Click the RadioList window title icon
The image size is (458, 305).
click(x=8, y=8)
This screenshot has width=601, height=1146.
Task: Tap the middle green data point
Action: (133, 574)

========================================

→ **What the task asks**:
Transcribe the data above in full, exactly.

→ **Finished exercise**:
Click the RadioList window title icon
The image size is (458, 305).
click(x=8, y=8)
This screenshot has width=601, height=1146.
Task: Tap the middle green data point
Action: (133, 574)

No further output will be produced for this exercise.